R. Strauss: Vioolsonate in E, op. 18 (1887).

Rota: Vioolsonate (1936/37).

Respighi: Vioolsonate in b (1916/17).

Isabelle van Keulen (viool), Ronald Brautigam (piano).

Challenge Classics CC72307 • 68' •

www.challenge.nl


De enige kritiek op deze uitgave heb ik op de toelichting van Boris Kehrmann, die wel heel merkwaardig met de muziekgeschiedenis omspringt. Alleen al deze zin deed mij de haren te berge rijzen: "The success of the wide-spread violin sonatas by Mozart and Beethoven made this canonized form so intimidating for nearly a century that composers could hardly deal with it creatively. However, Schumann and Brahms faced the challenge with bravura. After them development gained momentum." Wie hier nog iets van snapt mag het zeggen, want zo lijkt het van alles wat plus nog een beetje te zijn.

De hoofdzaak is echter dat drie fascinerende vioolsonates hier bijeen zijn gebracht in een buitengewoon sterk recital, dat aus einem Guss wordt geopend met Richard Strauss' (1864-1949) rapsodische sonate, het laatste kamermuziekwerk van de toen 23-jarige componist. Het paart een brilliante schrijfwijze aan laat-romantische uitbundigheid en dat wordt ons door dit geweldige duo dan ook in rijke instrumentale kleuren met overrompelend gusto opgediend.

Misschien is het minder bekend dat de Italiaanse componist Nino Rota (1911-1979) veel meer kon dan het schrijven van indrukwekkende filmmuziek voor regisseurs als Fellini, Visconti en Coppola. Buiten het witte doek schreef hij niet minder dan driehonderd instrumentale werken, waaronder veel liederen en kamer- en kerkmuziek, maar ook elf opera's opera's, vijf grote balletten (twee ervan in opdracht van de choreograaf Maurice Béjart), vier symfonieën, acht soloconcerten. Rota was weer zo'n wonderkind dat, nog maar net uit de luiers, werd ingewijd in de hoge kunst van het componeren. In dat opzicht deed hij niet voor dat andere wonderkind, Wolfgang Amadeus Mozart, onder. Hij was nog maar net acht toen hij eerste oratoria schreef en als twaalfjarige in het openbaar uitvoerde. Op zijn vijftiende componeerde hij zijn eerste opera, en zo verder.
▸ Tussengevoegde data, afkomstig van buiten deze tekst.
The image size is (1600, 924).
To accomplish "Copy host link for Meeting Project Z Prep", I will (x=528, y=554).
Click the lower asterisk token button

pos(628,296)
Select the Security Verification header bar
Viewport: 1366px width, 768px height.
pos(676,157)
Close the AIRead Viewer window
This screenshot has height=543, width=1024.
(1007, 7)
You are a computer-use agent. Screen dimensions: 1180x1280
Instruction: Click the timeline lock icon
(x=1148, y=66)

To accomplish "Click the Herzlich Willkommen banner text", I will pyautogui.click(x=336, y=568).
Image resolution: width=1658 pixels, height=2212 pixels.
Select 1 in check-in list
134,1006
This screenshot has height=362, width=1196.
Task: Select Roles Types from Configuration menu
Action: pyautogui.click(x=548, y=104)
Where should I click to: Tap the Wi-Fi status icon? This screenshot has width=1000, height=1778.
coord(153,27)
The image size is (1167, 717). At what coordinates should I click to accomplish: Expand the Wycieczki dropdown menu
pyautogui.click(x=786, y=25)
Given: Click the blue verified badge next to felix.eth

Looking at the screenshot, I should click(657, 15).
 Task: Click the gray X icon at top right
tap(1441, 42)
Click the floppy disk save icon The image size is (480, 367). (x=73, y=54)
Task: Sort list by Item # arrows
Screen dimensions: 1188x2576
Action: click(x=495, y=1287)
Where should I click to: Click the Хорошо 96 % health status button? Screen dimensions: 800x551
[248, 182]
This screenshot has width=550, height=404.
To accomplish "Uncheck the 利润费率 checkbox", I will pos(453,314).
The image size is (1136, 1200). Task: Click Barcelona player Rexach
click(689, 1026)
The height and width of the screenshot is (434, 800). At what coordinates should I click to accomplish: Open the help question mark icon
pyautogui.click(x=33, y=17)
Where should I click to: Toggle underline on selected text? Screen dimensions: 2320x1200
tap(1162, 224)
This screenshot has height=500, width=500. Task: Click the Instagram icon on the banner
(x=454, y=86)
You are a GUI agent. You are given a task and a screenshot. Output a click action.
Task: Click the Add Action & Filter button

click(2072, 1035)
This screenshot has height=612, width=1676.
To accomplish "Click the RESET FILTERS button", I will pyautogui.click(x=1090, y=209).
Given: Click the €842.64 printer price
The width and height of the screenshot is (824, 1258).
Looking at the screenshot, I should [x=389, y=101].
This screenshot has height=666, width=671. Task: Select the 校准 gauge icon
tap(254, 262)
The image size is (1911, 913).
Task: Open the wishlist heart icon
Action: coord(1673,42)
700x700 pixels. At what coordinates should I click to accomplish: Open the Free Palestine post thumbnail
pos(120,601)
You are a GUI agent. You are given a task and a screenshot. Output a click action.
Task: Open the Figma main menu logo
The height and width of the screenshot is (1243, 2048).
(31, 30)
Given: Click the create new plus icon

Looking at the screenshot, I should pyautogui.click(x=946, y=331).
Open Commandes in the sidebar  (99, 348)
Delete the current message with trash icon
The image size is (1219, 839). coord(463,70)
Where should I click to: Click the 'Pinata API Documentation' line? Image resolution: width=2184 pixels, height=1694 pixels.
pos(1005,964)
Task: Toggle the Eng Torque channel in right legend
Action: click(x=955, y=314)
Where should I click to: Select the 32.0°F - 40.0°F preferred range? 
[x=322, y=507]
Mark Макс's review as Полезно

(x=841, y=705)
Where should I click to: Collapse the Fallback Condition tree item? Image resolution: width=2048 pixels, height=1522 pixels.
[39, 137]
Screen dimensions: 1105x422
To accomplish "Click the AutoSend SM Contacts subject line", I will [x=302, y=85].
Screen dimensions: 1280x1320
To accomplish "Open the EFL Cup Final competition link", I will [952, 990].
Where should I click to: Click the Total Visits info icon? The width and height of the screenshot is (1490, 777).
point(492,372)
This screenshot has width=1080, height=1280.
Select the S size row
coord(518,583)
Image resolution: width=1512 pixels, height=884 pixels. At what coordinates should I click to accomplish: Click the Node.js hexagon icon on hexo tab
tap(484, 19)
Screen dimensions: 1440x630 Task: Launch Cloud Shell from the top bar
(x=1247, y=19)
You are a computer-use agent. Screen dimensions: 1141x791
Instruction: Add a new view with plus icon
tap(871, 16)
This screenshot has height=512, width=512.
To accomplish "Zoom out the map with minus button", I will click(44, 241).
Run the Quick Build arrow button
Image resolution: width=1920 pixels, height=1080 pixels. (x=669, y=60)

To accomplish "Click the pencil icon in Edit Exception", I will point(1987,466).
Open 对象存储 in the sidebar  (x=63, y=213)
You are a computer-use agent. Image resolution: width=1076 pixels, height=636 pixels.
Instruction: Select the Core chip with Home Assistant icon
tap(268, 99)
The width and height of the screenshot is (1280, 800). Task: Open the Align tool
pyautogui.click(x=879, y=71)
Arturo Toscanini moet ook van zijn bijzondere gaven overtuigd zijn geraakt, want Rota kreeg van hem een stevige aanbeveling mee die hem in staat stelde om zich aan het Curtis Institute in Philadelphia bij de al even grote dirigent Fritz Reiner verder in het dirigeren te bekwamen.
Zijn vioolsonate wortelt in het neo-klassieke idioom met veel guirlandes in rococo-stijl, maar het werk is zonder meer zeer fantasierijk en geraffineerd gecomponeerd, en bovendien vlammend en gepassioneerd genoeg om de beide solisten ook in technisch opzicht het leven behoorlijk zuur te maken.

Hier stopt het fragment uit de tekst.